- **Requirement**: Locate, in the data below, the line that contains "Image resolution: width=1998" and the line that contains "Open the Views phone icon in sidebar"; reproduce exactly those two lines and every line between them, nothing more.

- **Extracted information**:

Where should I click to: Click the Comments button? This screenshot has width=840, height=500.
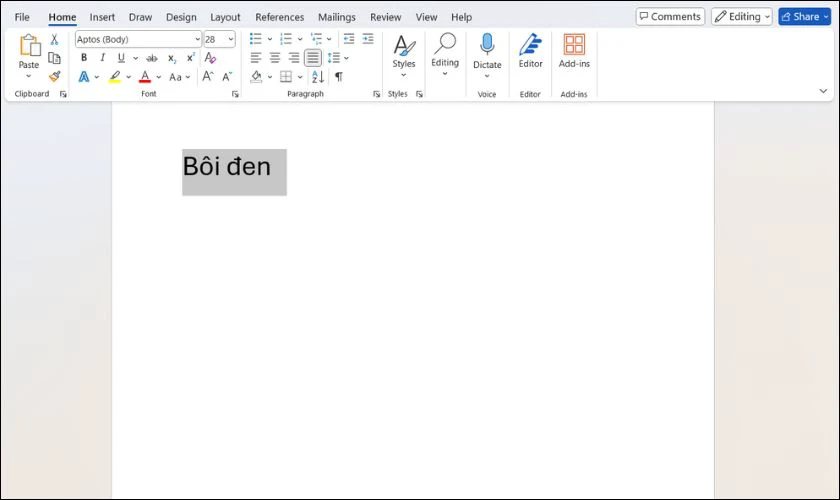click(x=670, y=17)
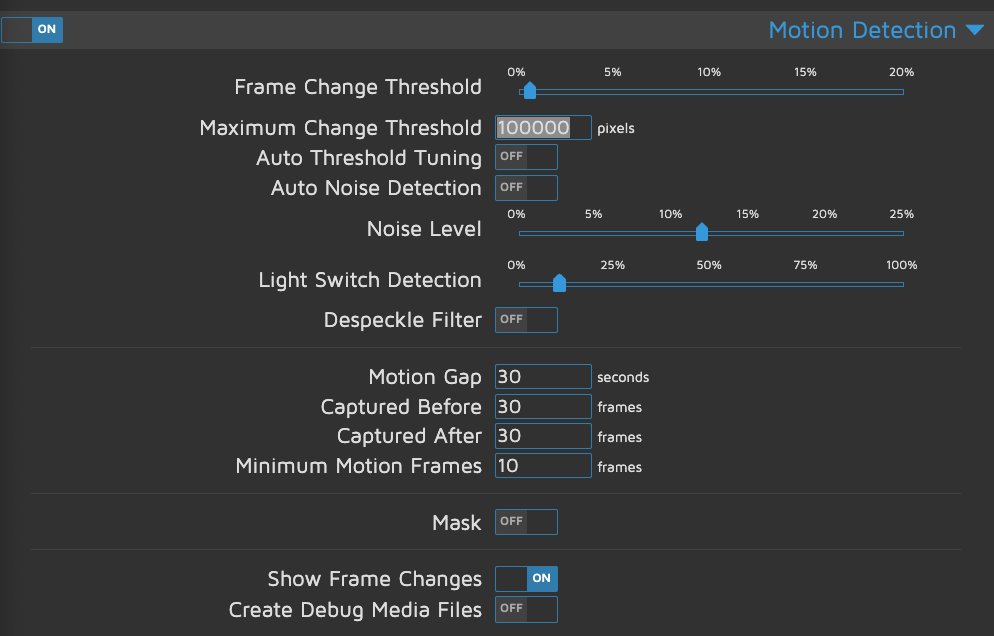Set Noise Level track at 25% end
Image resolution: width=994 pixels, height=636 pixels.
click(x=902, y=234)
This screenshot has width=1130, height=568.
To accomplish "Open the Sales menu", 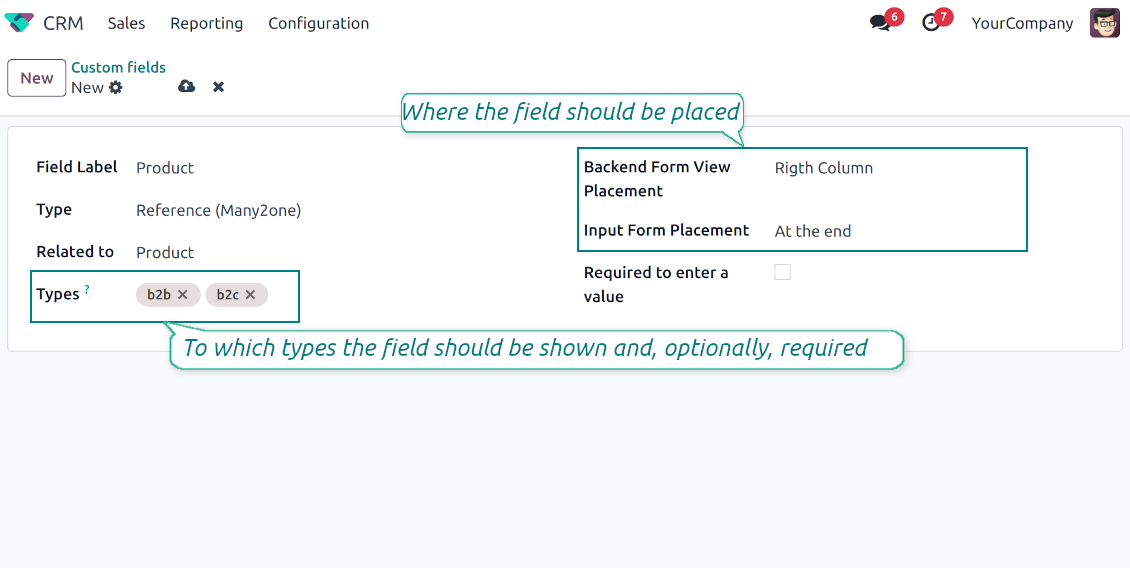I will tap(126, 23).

--

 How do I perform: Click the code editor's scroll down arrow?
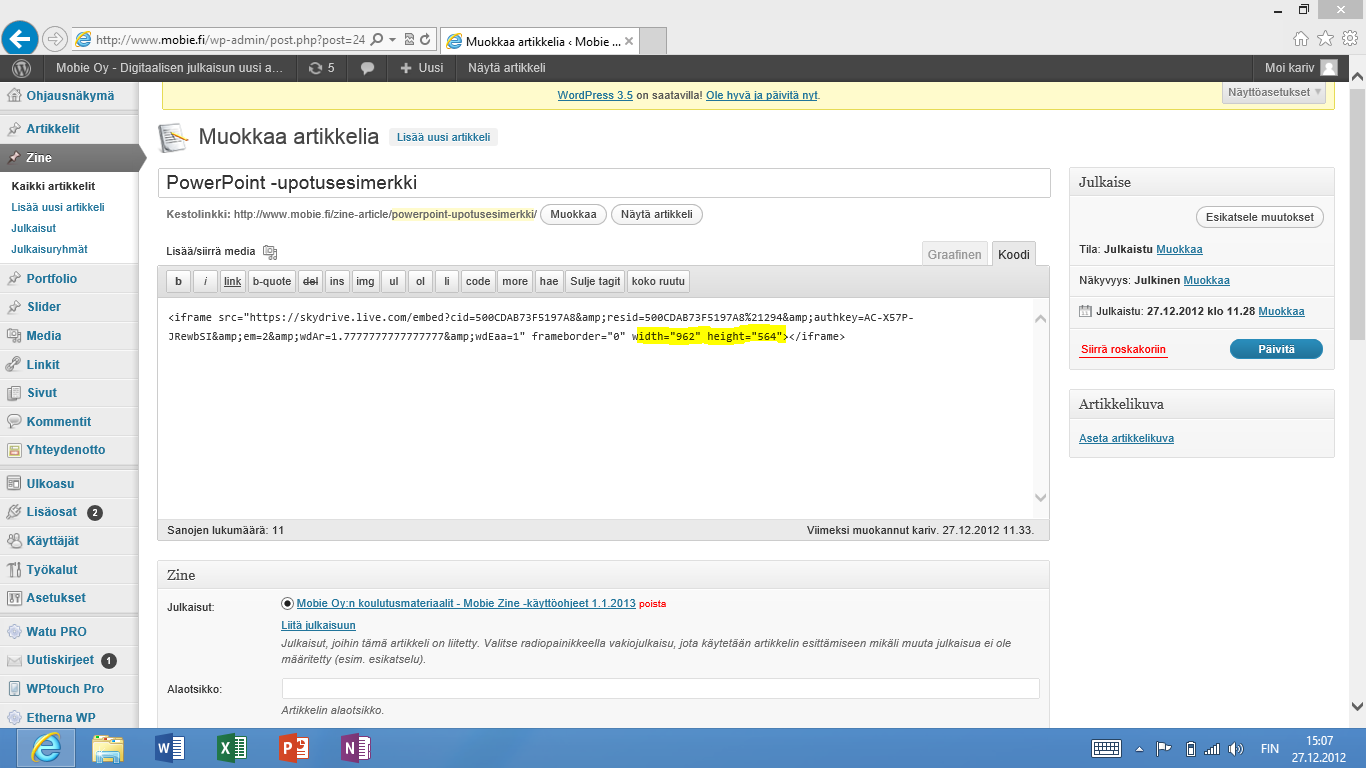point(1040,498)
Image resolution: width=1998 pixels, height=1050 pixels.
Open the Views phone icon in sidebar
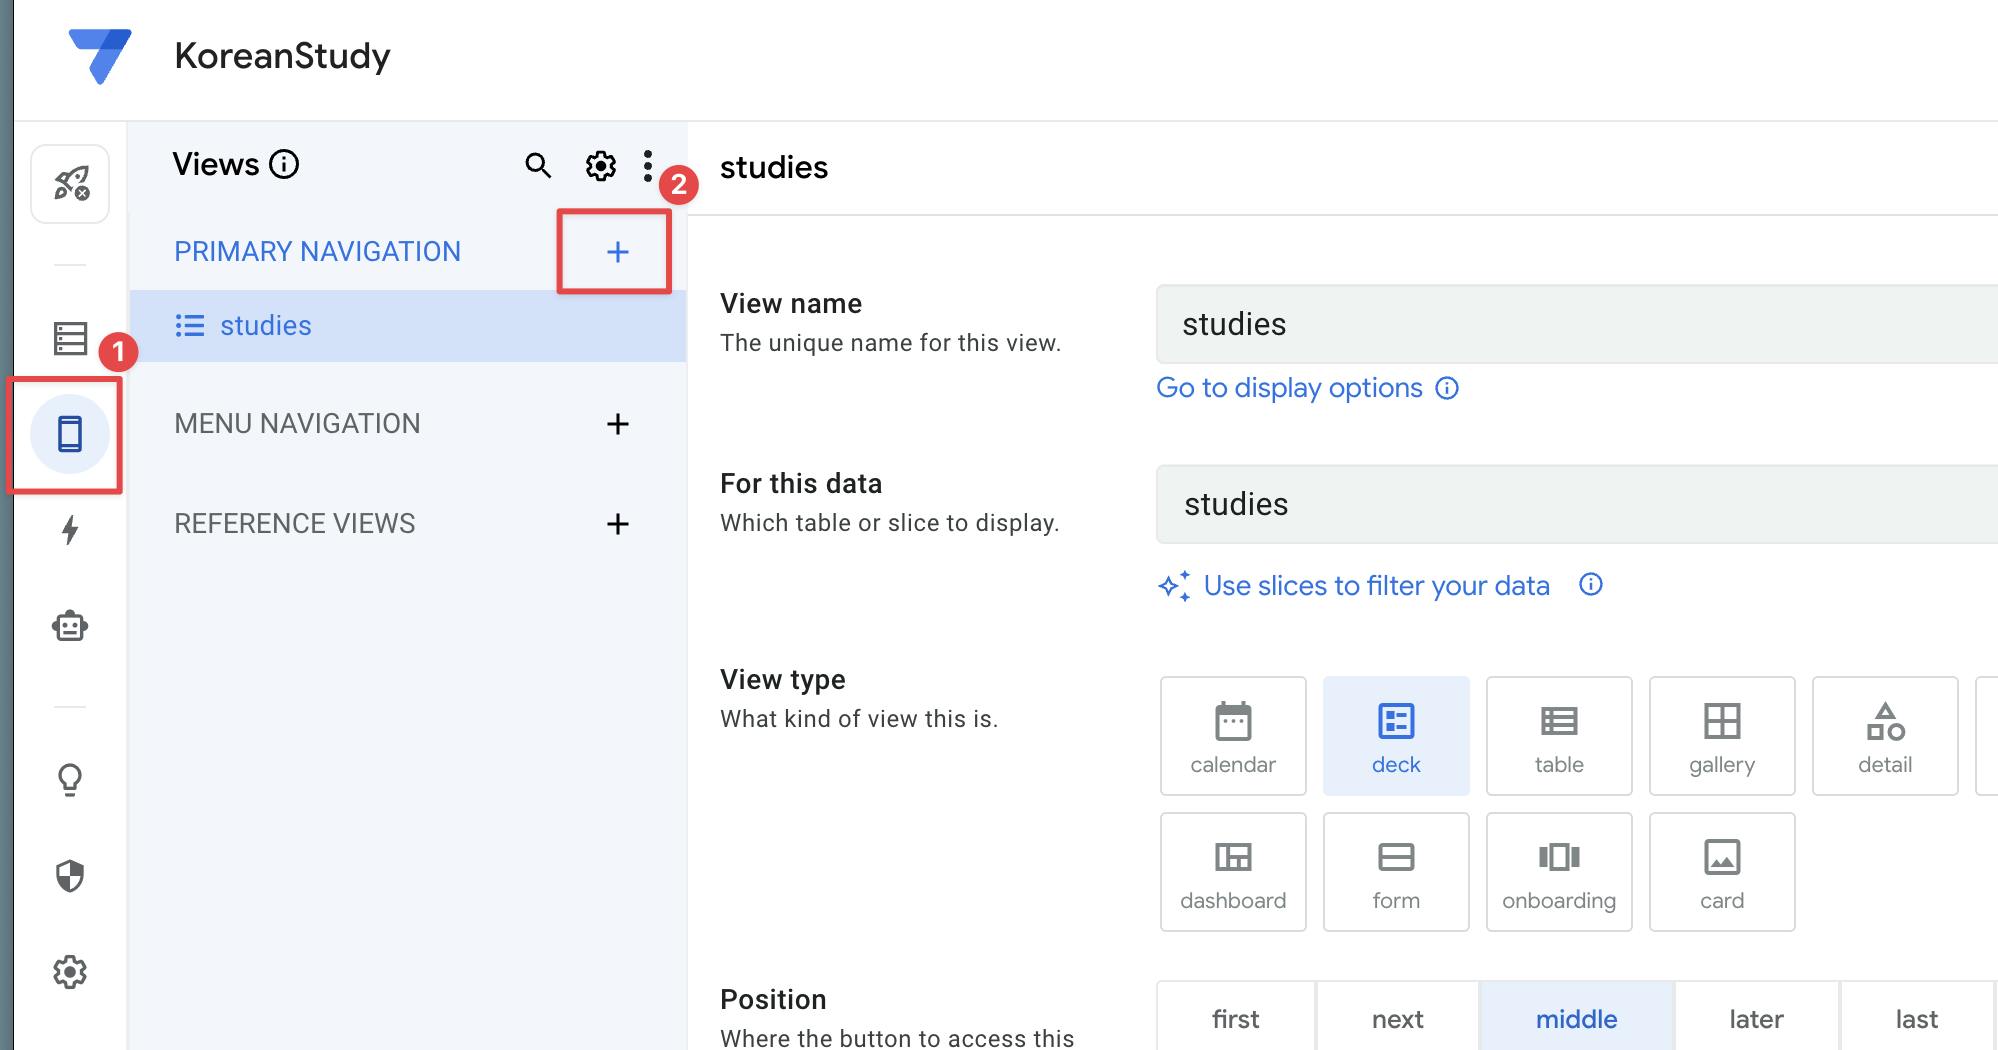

* * *

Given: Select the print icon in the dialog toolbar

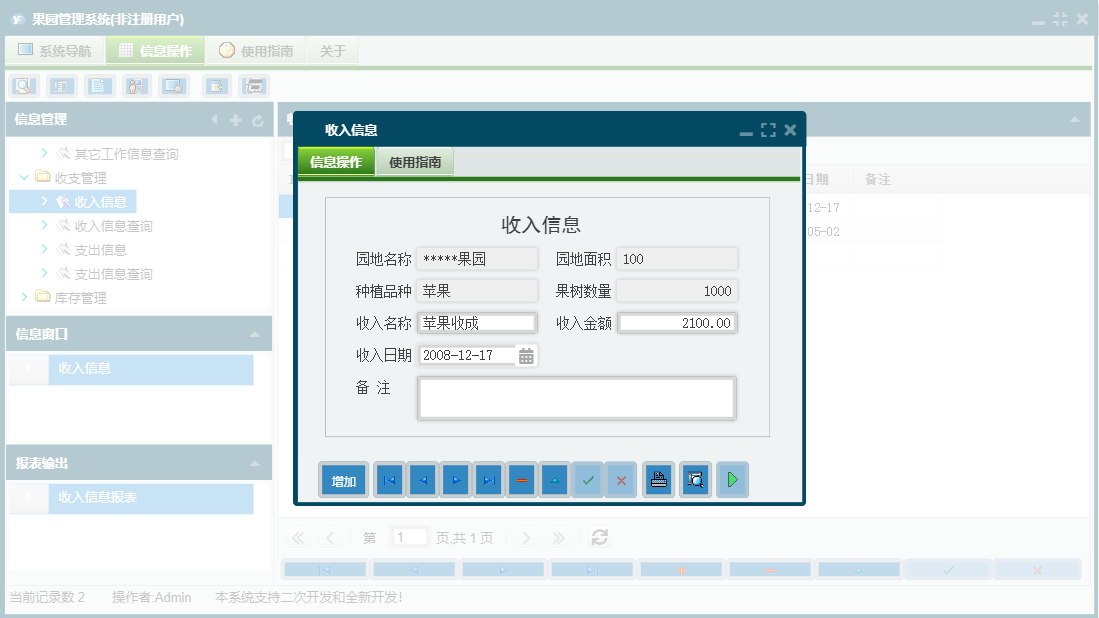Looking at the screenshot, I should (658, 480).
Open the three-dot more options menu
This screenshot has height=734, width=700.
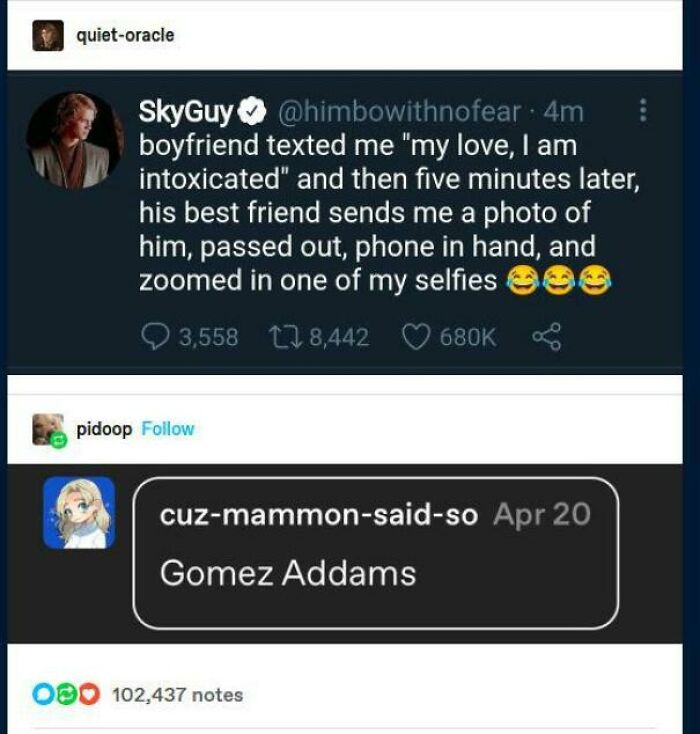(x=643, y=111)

- **Result**:
Image resolution: width=1998 pixels, height=1050 pixels.
Open the Views phone icon in sidebar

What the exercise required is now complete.